Autism or Autism Spectrum Disorder (ASD), reported by Ontario news release, is a lifelong, complex neurodevelopmental disorder which is characterized by lack of social communication and interaction and repetitive behaviour,.
Based on the most recent prevalence rate from the United States Centres for Disease Control and Prevention, prevalence in children and youth living with ASD has grown from 1 in 150 in 2002 to 1 in 68 in 2010.
According to estimates, nearly 40,000 children and youth in Ontario live with ASD.
Ontario government is investing over the next four years half-billion dollars to create new services for children and youth with ASD.
Minister of Children and Youth Services, Michael Coteau, while speaking last week with families at Monarch House in Oakville, had announced, “I want all families to experience a smooth transition into the new OAP starting this June.

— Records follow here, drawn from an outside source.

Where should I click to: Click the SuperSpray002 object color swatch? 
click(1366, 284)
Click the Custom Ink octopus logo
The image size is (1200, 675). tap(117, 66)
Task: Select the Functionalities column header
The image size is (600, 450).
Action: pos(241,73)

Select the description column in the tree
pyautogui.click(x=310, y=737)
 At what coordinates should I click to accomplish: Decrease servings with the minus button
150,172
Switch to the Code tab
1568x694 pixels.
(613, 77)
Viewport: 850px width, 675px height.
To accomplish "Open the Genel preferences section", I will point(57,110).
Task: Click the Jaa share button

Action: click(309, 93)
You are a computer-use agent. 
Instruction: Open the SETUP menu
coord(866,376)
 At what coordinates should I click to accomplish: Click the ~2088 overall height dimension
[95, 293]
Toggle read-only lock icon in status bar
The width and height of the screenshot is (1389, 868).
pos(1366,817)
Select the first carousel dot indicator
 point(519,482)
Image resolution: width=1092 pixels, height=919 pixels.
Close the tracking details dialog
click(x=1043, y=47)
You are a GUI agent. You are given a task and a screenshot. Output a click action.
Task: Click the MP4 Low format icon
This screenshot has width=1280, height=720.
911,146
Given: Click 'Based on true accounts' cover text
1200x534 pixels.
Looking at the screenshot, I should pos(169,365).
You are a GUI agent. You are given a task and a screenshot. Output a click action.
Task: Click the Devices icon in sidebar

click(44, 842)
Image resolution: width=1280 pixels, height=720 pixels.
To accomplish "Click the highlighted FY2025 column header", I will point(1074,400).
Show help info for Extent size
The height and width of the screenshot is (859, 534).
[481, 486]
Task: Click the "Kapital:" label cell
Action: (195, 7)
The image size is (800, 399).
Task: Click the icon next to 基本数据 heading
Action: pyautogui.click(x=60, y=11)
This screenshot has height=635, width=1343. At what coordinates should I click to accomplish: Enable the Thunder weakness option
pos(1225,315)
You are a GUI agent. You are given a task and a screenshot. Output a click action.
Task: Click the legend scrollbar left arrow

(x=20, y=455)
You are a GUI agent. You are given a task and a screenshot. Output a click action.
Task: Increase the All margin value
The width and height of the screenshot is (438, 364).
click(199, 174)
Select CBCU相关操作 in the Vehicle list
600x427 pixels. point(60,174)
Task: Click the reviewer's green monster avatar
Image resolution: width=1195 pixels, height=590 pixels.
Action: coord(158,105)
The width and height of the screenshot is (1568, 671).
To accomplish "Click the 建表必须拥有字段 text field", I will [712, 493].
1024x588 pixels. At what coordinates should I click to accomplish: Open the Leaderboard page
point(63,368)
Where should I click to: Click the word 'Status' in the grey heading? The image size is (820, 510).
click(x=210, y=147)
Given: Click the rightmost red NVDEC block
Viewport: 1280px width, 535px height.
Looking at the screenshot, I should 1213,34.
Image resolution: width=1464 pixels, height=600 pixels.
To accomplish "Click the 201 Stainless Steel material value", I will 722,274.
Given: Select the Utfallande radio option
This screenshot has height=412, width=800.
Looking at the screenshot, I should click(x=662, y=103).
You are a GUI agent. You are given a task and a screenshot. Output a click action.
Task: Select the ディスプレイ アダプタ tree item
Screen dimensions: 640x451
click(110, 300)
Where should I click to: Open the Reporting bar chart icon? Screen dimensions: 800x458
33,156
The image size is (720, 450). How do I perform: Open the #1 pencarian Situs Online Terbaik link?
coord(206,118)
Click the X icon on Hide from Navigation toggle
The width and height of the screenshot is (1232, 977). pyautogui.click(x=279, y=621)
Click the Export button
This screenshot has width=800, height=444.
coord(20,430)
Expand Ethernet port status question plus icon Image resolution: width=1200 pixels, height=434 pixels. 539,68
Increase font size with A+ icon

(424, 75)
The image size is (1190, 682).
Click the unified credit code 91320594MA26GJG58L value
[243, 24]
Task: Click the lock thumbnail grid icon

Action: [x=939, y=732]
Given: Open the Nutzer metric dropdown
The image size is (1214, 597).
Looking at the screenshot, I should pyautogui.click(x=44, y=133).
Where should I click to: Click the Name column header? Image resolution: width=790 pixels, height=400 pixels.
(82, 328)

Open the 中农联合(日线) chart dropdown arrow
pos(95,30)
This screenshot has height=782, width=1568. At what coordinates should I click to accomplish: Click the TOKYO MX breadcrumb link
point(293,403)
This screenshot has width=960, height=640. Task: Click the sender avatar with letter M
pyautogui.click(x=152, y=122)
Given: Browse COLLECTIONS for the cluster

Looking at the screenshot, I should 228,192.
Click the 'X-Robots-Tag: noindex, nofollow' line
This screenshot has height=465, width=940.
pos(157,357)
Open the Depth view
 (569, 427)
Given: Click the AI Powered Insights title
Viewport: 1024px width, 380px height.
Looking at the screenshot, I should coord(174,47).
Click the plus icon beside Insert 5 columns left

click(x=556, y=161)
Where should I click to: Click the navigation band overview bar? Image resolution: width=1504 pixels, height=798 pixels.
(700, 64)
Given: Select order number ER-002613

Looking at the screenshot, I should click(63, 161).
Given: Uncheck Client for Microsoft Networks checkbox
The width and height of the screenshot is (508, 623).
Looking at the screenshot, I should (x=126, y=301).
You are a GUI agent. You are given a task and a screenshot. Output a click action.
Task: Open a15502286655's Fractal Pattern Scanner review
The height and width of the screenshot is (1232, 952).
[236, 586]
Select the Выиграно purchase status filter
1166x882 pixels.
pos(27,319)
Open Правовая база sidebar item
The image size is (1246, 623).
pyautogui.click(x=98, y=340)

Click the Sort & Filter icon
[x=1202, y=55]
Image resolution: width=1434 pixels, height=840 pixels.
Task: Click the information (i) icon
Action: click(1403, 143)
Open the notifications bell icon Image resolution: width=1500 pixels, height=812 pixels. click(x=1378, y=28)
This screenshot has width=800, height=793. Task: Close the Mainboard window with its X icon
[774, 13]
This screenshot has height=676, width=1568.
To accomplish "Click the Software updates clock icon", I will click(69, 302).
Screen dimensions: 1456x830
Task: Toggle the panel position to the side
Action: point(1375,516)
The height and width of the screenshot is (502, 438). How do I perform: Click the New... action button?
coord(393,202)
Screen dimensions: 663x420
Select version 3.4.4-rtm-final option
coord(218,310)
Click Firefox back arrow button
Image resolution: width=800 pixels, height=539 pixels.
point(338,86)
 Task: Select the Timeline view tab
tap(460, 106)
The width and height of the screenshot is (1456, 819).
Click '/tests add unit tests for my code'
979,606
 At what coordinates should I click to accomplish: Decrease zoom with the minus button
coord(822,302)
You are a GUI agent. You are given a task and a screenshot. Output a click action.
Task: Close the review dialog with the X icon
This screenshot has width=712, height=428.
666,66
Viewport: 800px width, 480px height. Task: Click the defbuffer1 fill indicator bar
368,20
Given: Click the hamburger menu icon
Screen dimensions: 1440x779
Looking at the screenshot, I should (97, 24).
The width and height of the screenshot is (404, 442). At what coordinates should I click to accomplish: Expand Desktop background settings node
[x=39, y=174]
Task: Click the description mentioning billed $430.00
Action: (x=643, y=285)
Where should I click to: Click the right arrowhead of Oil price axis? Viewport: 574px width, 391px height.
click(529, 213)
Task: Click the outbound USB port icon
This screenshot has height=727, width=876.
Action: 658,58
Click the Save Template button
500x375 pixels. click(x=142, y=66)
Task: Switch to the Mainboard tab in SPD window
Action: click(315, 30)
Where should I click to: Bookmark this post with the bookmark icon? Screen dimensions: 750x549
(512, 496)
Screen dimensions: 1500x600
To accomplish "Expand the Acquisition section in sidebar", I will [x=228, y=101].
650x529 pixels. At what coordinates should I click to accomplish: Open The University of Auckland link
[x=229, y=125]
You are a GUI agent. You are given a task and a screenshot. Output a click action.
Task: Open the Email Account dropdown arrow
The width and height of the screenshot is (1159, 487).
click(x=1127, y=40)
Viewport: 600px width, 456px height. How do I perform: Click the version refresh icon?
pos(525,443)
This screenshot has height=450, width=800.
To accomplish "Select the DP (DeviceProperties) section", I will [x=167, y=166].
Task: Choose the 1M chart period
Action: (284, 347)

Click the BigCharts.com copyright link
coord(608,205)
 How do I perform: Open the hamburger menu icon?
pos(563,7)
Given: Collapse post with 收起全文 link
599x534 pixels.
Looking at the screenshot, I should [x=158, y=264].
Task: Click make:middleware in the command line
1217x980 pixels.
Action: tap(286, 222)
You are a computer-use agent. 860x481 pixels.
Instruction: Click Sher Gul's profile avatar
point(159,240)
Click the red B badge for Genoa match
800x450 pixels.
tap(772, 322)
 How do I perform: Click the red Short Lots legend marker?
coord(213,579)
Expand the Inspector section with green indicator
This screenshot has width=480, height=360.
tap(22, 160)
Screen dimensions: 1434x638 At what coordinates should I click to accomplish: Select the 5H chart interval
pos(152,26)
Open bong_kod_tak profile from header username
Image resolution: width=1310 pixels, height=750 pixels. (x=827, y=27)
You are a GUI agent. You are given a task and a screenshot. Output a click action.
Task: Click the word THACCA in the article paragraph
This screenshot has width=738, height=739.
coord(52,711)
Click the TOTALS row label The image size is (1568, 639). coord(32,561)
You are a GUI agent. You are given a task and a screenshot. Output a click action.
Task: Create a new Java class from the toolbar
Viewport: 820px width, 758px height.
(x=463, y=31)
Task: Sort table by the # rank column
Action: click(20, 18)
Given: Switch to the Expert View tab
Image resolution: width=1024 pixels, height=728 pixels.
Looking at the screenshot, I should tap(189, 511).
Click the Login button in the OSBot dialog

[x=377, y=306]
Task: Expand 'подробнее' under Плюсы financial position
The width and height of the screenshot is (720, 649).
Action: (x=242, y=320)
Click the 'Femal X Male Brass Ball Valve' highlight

That means that families currently receiving direct funding will continue to receive that funding until the direct funding option in the new OAP is implemented later this year. I want to reassure parents the support you are receiving now through the direct funding option will not stop in June and will continue until you enter the new program. The changes we are introducing are the first steps in building an OAP that is co-ordinated, family-centred and responsive to children’s unique needs, strengths and goals.”
Minister Coteau said this will enable families to chose between getting direct service or direct funding option (DFO) to purchase services for their children.
Tracie Lindblad, Clinical Director, Monarch House said she supported “the move to a direct funding model that aligns the needs and goals of the child and their family with their ability to choose the most appropriate course of treatment… Our continued commitment to families is to ensure that autism treatment services are provided professionally and with the necessary clinical supervision and oversight.”
Bruce McIntosh, President, Ontario Autism Coalition (OAC) said, “DFO will give families greater choice and flexibility in service delivery at a fraction of the cost-per-child.”
As part of the new OAP, streamlined entry to autism services will also be provided through a toll-free number in families’ regions.
The transition into the new OAP program will be slow and families currently receiving direct funding will continue to do so till the program is fully in place by spring 2018.
It is expected that OAO would create 16,000 new spaces over five years and the OAP Advisory Committee would ensure that best possible support is being provided for children and youth with autism, from diagnosis to adulthood.